### Goal of the exercise
In the material below, the line holding "You are a computer-use" and every line after it should be reproduced exactly, please, with pictures omitted.

═══ Material provided ═══

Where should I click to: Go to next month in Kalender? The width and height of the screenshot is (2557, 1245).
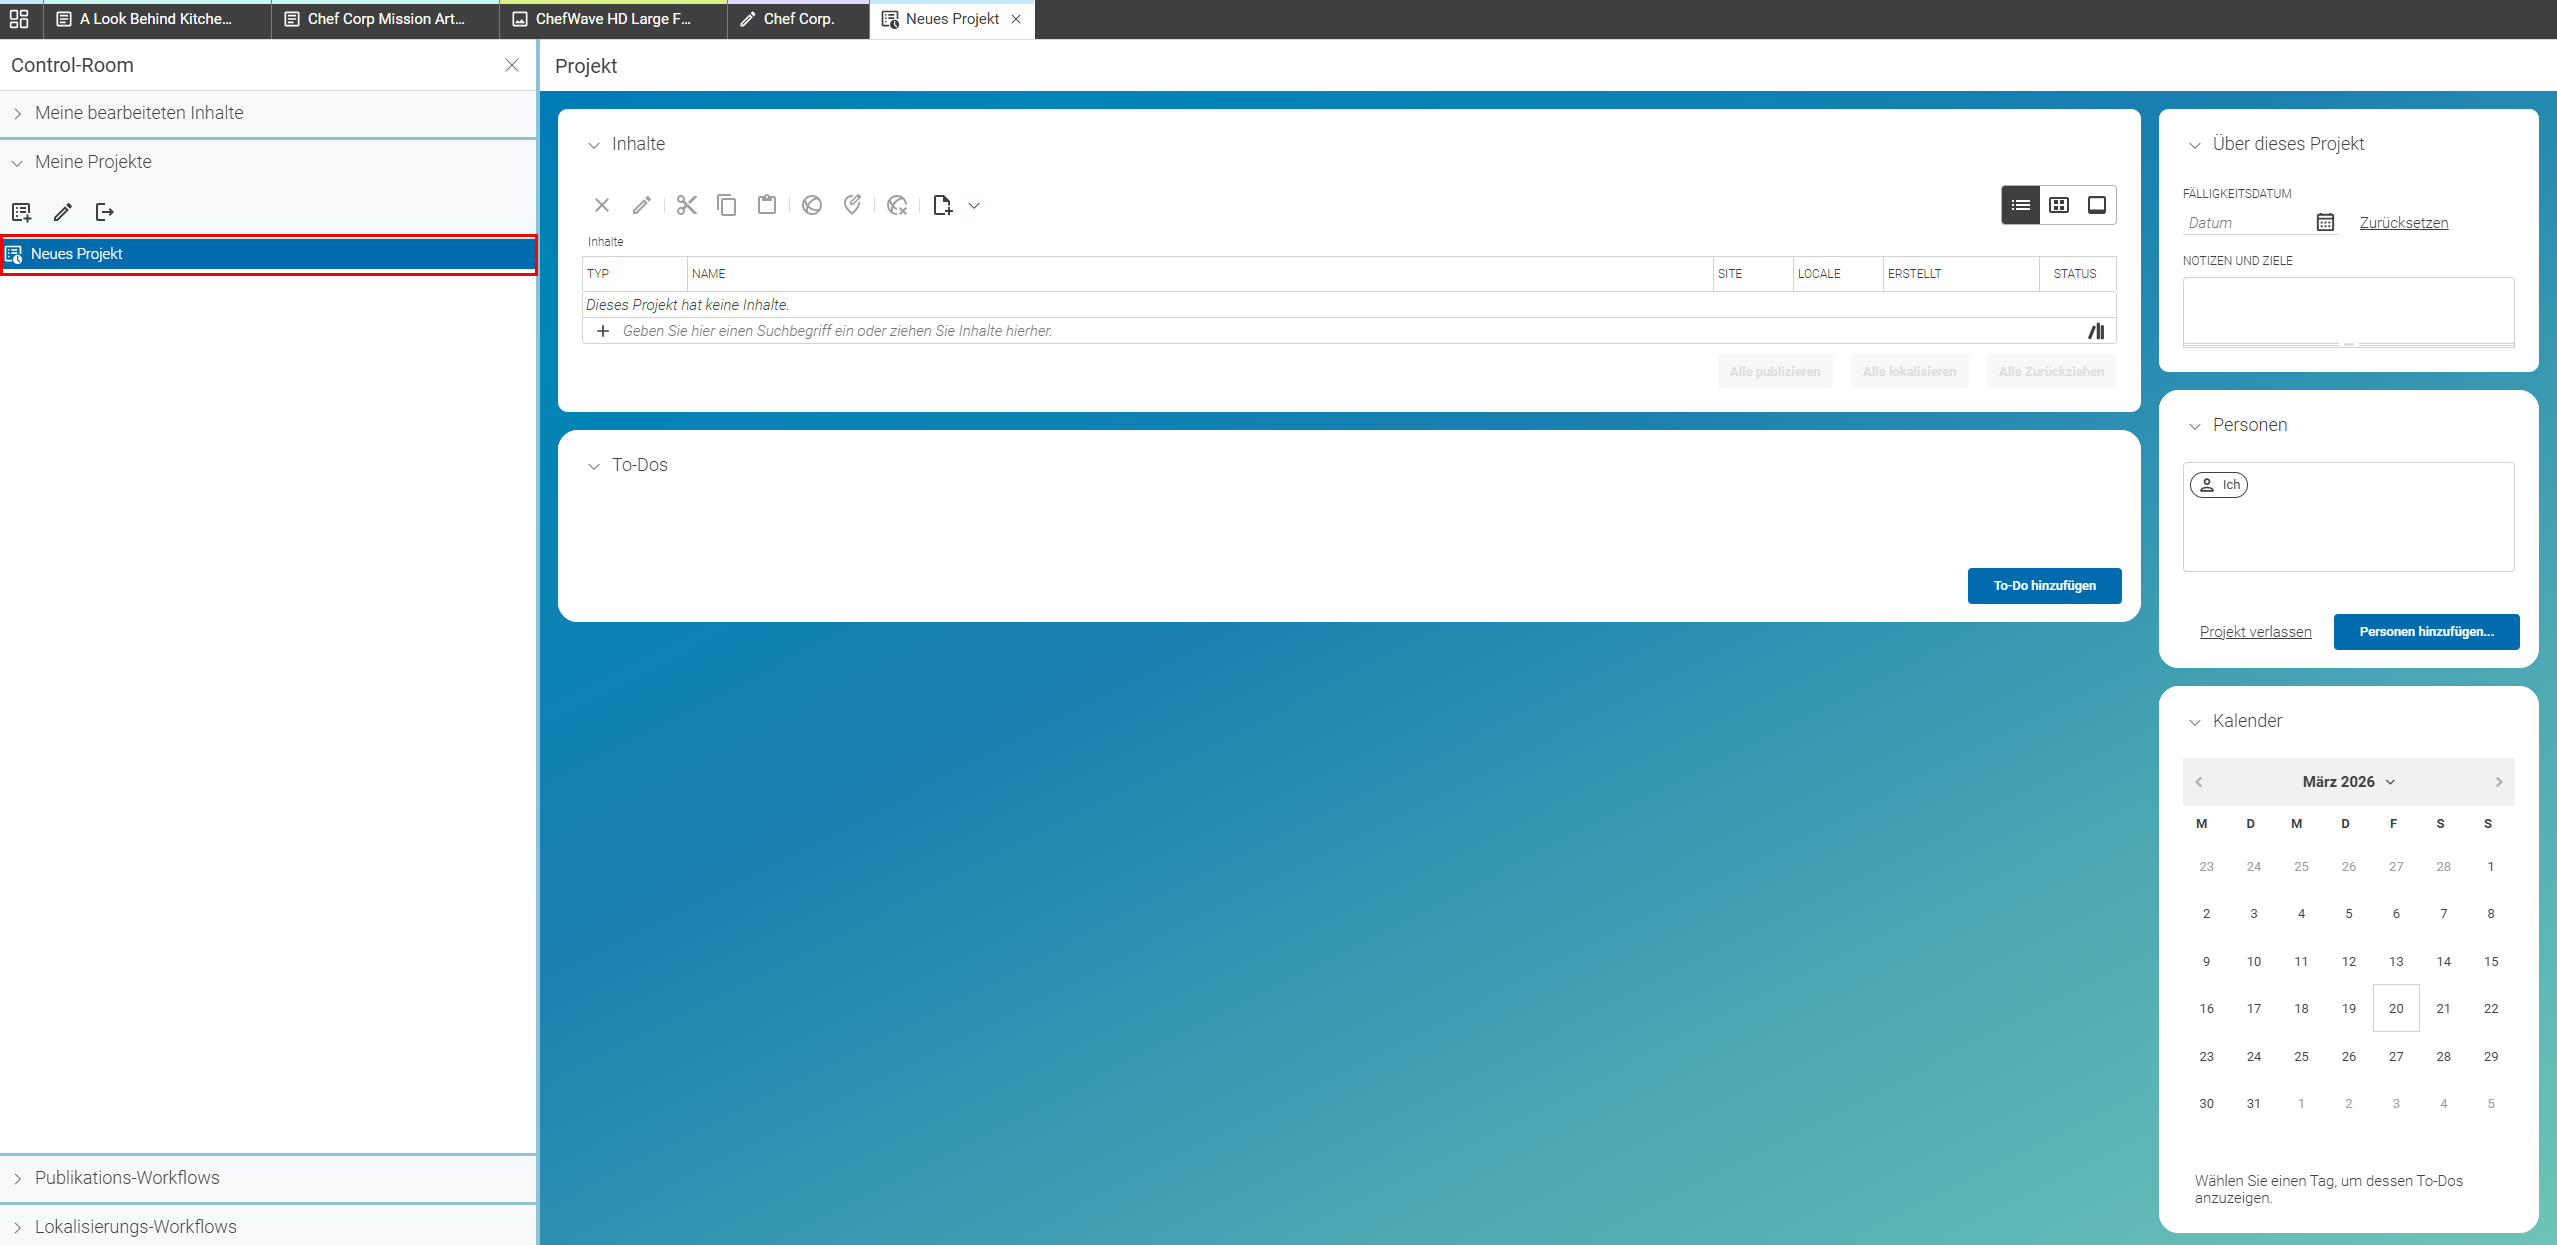pos(2498,782)
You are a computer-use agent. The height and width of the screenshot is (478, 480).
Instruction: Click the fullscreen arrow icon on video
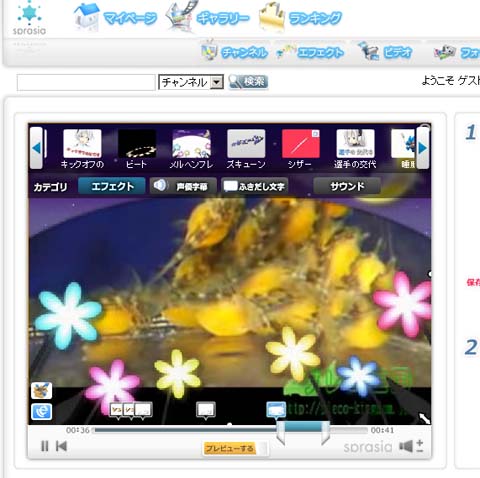pos(424,418)
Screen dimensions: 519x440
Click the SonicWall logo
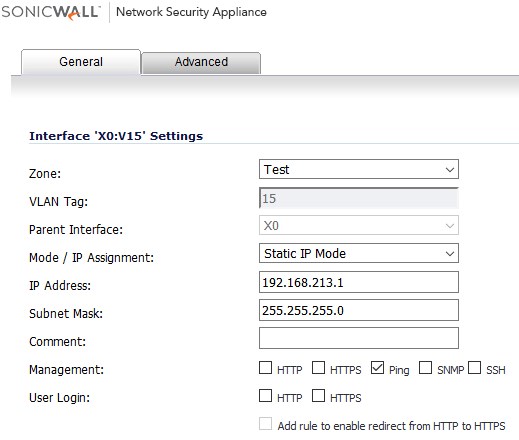tap(51, 12)
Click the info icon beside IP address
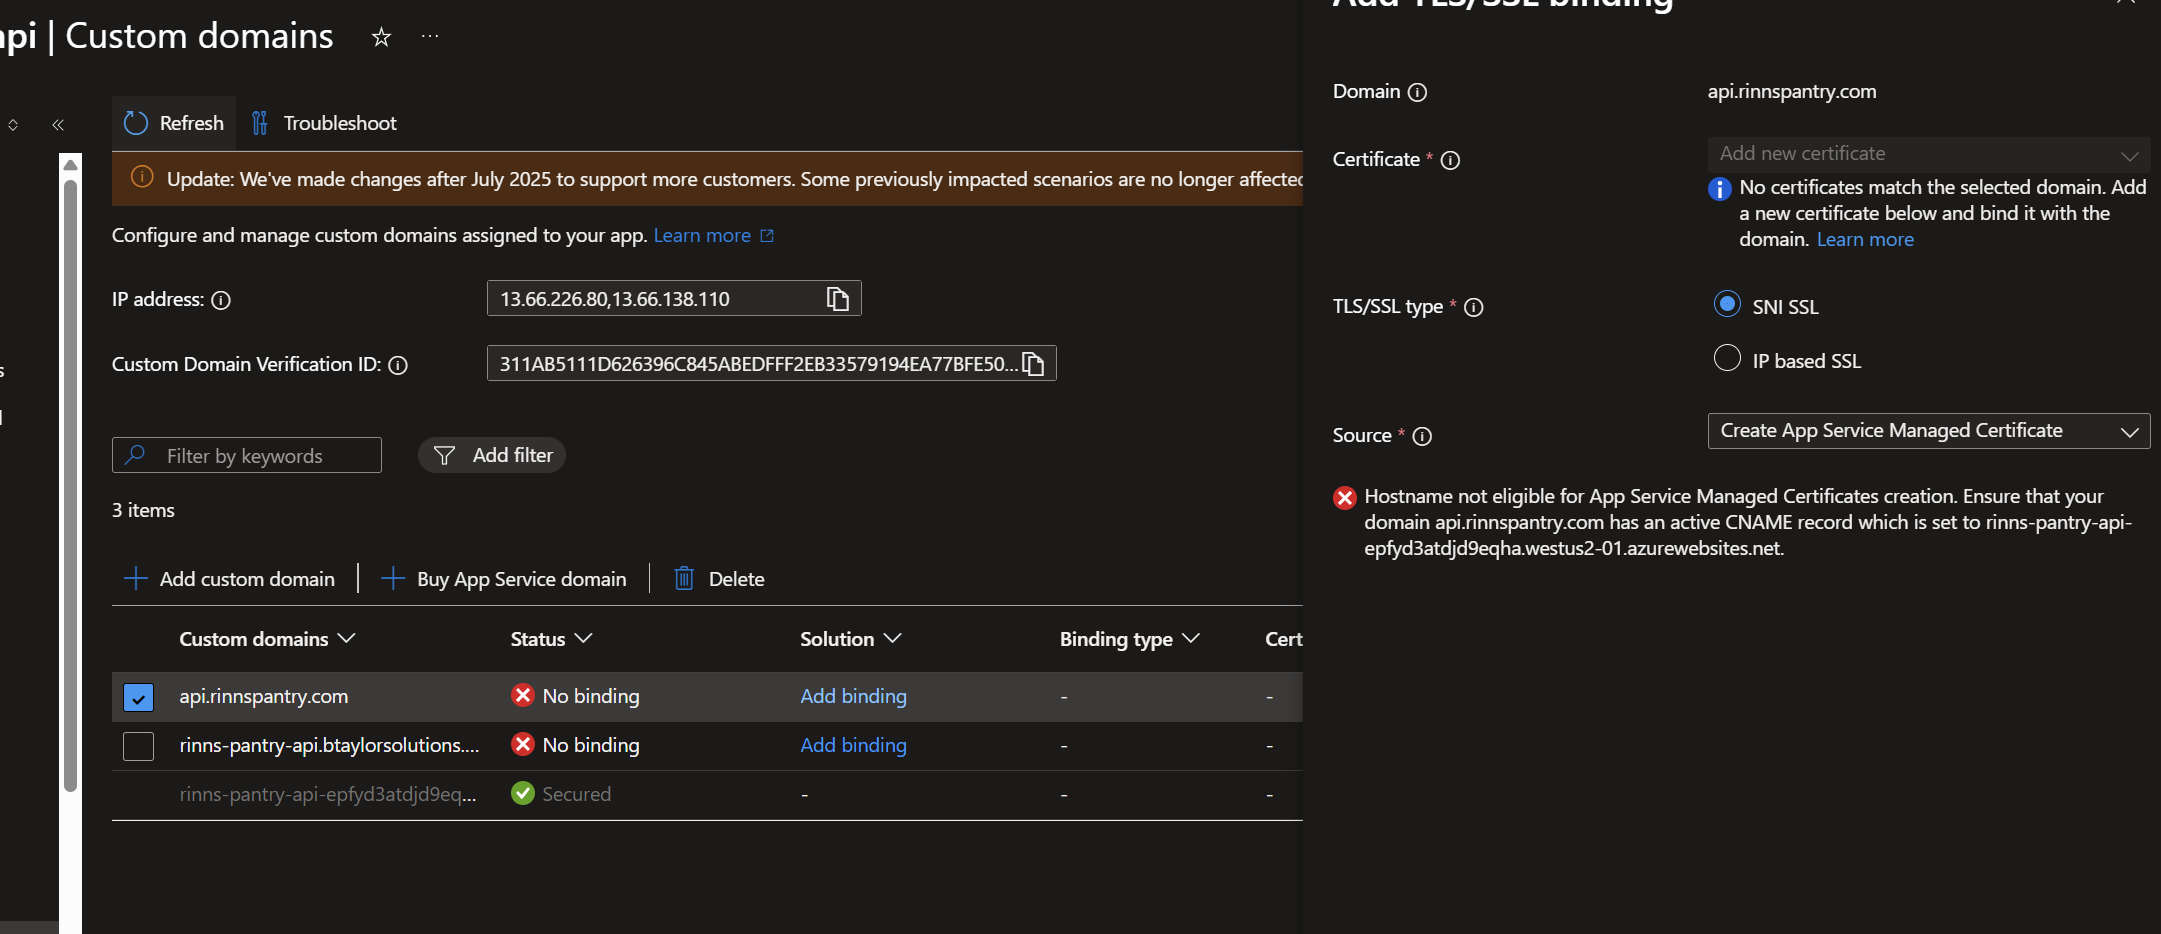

═══

### Answer below
You are a computer-use agent. The height and width of the screenshot is (478, 480).
Instruction: Click the fullscreen arrow icon on video
pos(424,418)
Screen dimensions: 519x440
Click the SonicWall logo
tap(51, 12)
Click the info icon beside IP address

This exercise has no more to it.